The coincides with a world that has woken up and it’s demanding that business changes its ways.
The stakes are even higher now that companies have to take measures to recover from the consequences of the pandemic. It is tempting for executives to focus on restoring immediate operational and financial strength, but they must not lose sight of the fact that their enterprises stand to earn trillions of dollars if they make use of low-carbon opportunities. COVID-19 has not changed that fact.
Green operations are leaner generating profits
Research by Oliver Wyman, a leading international management consulting firm, has shown that European and American corporations are saving vast sums in operational costs by investing in greenhouse gas emission reductions.
The research shows that investments in renewables and energy efficiency could earn European companies $45 billion over the lifetime of the investments. In the United States, the same is happening.
Corporations that run green operations can leverage the current prevalence of green lending and sustainability-linked lending and reduce their capital costs. Banks are now offering affordable financing for initiatives that reduce carbon emission or use renewable energy sources.
Leverage remote working
The pandemic has caused people to change their behaviour – hundreds of thousands of employees have started working online and no longer commute to work. This change in behaviour means a smaller carbon footprint for businesses. Businesses can move to smaller premises and save on electricity bills to keep computers running and office buildings illuminated.
Leverage changes in attitudes
Attitudes about climate change are changing on a big scale and it is influencing the demands of consumers. People across the world recognize climate change is as big a problem as COVID-19 and they want businesses to address these two factors in their planning for the future.
Smart companies can leverage these changes in attitudes by demonstrating their sustainability practices and commitment to the environment. Research by New York University’s Stern Center for Sustainable Business has found that sustainable brands have increased their share of the U.S. market during the pandemic, demonstrating this trend.
The research found that from 2013 to 2018 50% of consumer packaged goods growth came from products that were marketed as sustainable.

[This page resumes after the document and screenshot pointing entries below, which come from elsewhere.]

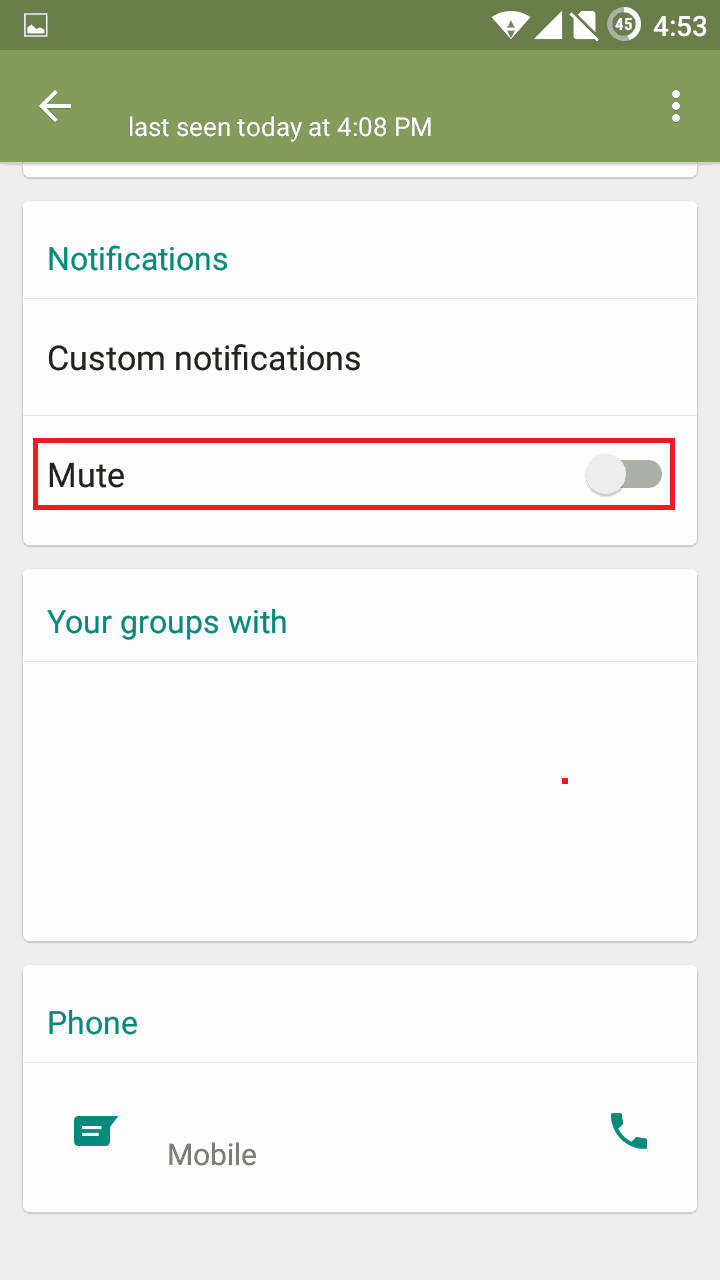Viewport: 720px width, 1280px height.
Task: Tap the Phone section heading
Action: tap(93, 1023)
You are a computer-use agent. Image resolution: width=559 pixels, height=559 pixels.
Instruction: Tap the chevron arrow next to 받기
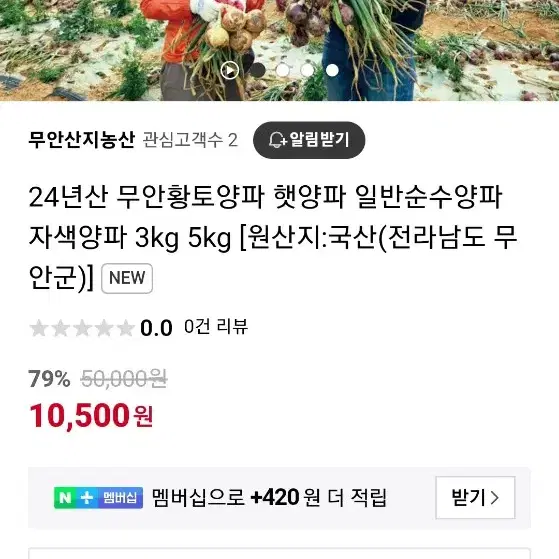tap(494, 498)
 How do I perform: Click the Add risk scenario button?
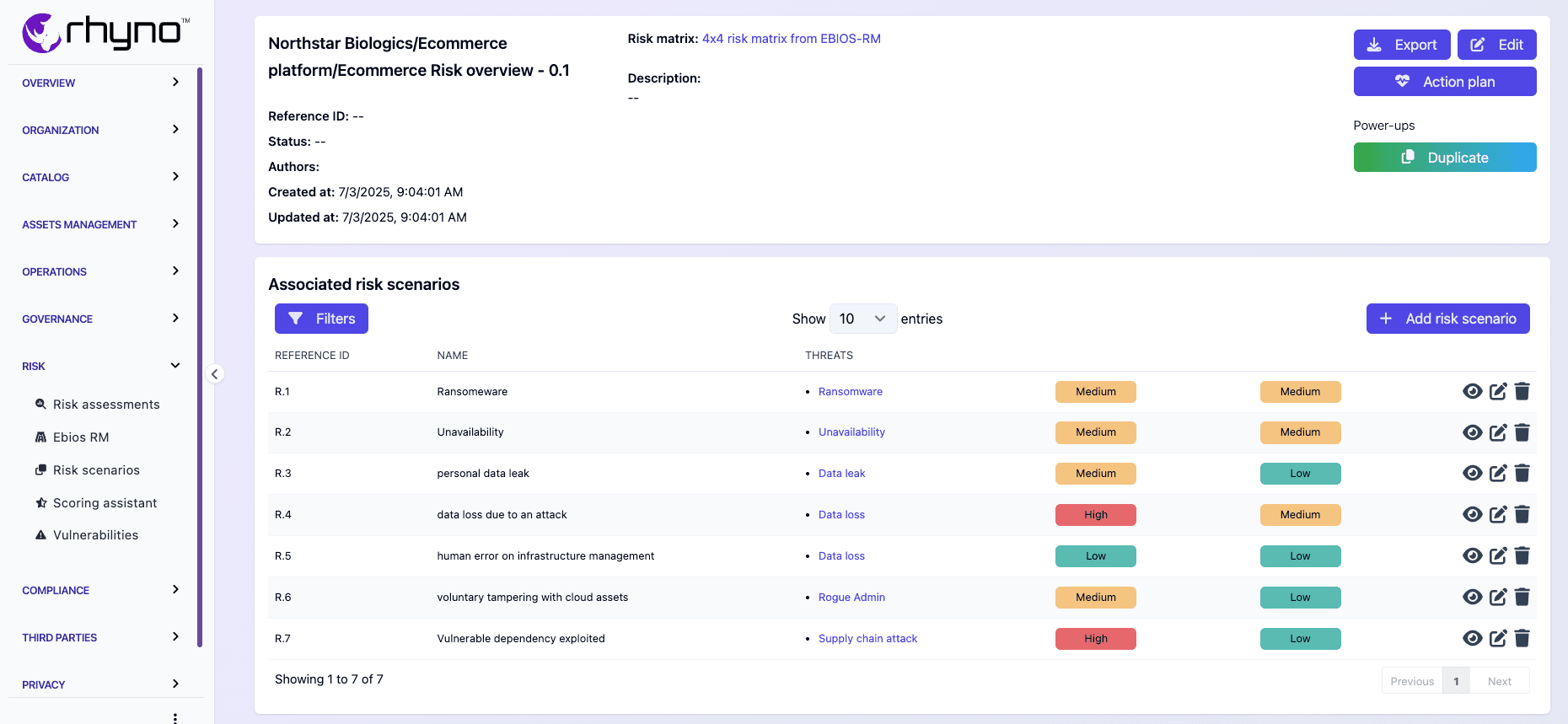(x=1447, y=319)
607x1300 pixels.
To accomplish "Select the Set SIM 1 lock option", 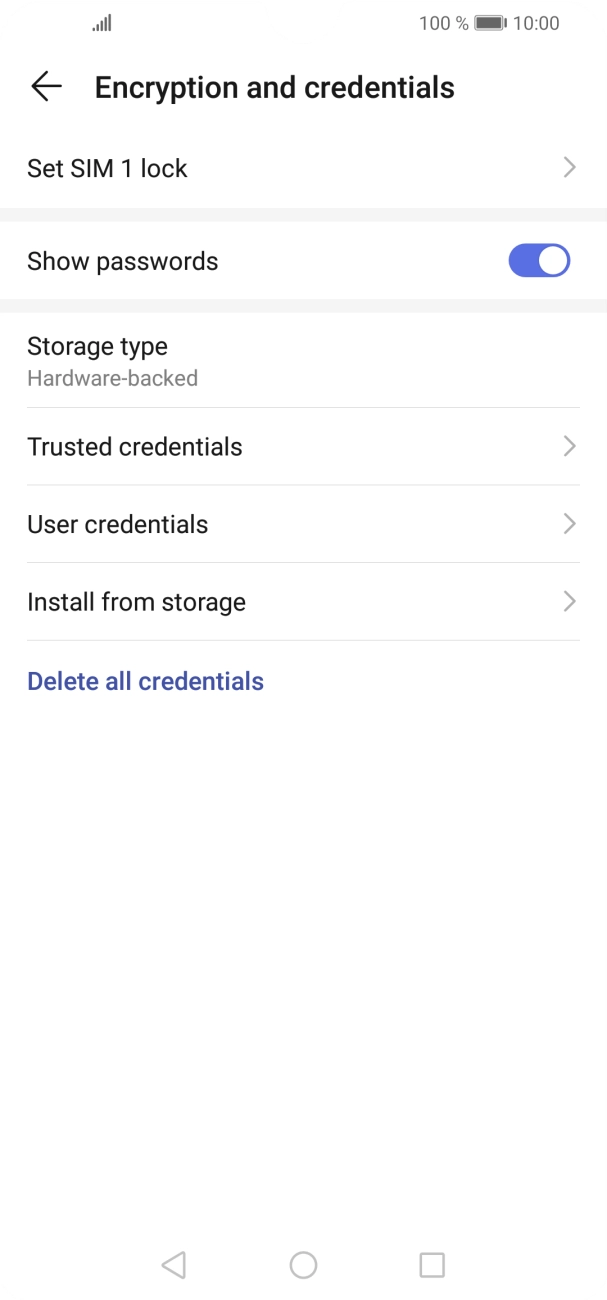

These changing attitudes also apply to employees. Green corporations are highly rated by incumbent employees as well as top talent looking for new opportunities.
New products and services
The demand for low carbon businesses is creating a golden opportunity for businesses to come up with innovative products and services. The demand for sustainable products and service is worth trillions of dollars across all business categories, from transport, and manufacture to food production and cosmetics.
For instance, the production and sales of plant-based foods, which leaves a lower carbon footprint than animal-based foods, has really taken off. Research shows that the sales of plant-based foods products have grown 29% in the past two years and is now worth $5 billion.
COVID-19 has not diminished these opportunities, nor has it erased the necessity for sustainable business practices to mitigate climate change. While many companies will be focused on strategies to recover after the pandemic, it’s crucial that they don’t lose sight of the golden opportunities that low carbon practices offer. There is no turning around from a commitment to sustainability, it can only pay off for businesses in the long run.